Hopefully, without unduly raising expectations, I have a plan for a series to blog this next week. I have quite a bit of material collected from my experiences in historic trail questing (see, Galahad). I've wanted to put this all into a book or something, but don't seem to be sufficiently organized to do so. Then I realized, "Wait a minute! I'm a blogger!"
Leaving adult children at home, I'll be spending the week at Philmont Training Center, Cimarron, New Mexico right on the Mountain Branch of the Santa Fe Trail. My wife is presenting a class, and I am going as a spouse to help her out (a little) but mostly to relax, read, and blog.

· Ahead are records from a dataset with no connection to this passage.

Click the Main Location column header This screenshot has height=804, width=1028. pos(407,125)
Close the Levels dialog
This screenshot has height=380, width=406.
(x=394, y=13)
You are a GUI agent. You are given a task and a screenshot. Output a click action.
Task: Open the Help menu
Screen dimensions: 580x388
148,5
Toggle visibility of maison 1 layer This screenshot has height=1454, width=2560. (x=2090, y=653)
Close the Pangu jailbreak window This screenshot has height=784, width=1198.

My wife got me one of her plastic crates and I gathered all my books on the trails. I grabbed my back-up hard drive and then started looking for my blue plastic file with all my maps, notes and pictures and my BLM archaeological report on the La Bajada segments of the Camino Real from Santa Fe to Albuquerque used by the Mormon Battalion. After looking for two hours and finding a lot of other stuff, I realized that I had lent it to my buddy AnonymousD. So I called him to confirm that and went up to get it. (Remember, he is my cartographer buddy, but that is the extent of the hints he has authorized so far.)
So, while I may have to occasionally interject to comment on Boehner and his Munchkins (he apparently lost the Lollipop Guild Caucus tonight!), we're heading out tomorrow. Starting here beneath the shadows of the Everlasting Hills, the end of the Mormon Trail, we go up the California Trail just a few miles to veer off to Weber Canyon. Then we hit the Mormon Trail at Henefer and on up Echo Canyon to Castle Rock where it came over the ridge from Yellow Creek where my Grandma grew up on her dad's ranch. We cross the sometimes Oregon Trail again at Black's Fork rolling out of Ft. Bridger then we follow the UP line all the way across southern Wyoming. Turning south, we'll pick up the reverse route of the Mormon Battalion Sick Detachment north from Santa Fe to Pueblo and we'll follow the Mountain Branch over Raton Pass and right on through Cimarron to Villa Philmonte.
I'm excited. You can decide on your own whether to keep reading me this week - 'cuz if you want, I think you will be able to watch CNN 24/7 as the Munchkins continue to self-fulfill their premise that "government is the problem." (Well, at least the House).
Oh, I forgot the Lincoln Highway pieces across southern Wyoming, old Highway 30, that if you followed long enough, you will end up on the Gettysburg Battlefield and maybe with a new birth of freedom! - And then there's that really cool, huge head of Lincoln over by Cheyenne. That's one of the coolest things in Wyoming! (well, after the Tetons, the Wind Rivers, Yellowstone, Cody, Jackson, etc. But certainly way, way ahead of Rawlins, Wamsutter and especially, Rock Springs.)
ReplyDelete(Anon/M)Of course, we will follow your blog this week. Specially since the Munchkins are getting so irrational, they're not even funny anymore. I'm right in the middle of reading Irving Stone's "Men to Match My Mountains". Can't believe I've never read it before. If his research is solid, that's pretty exciting stuff.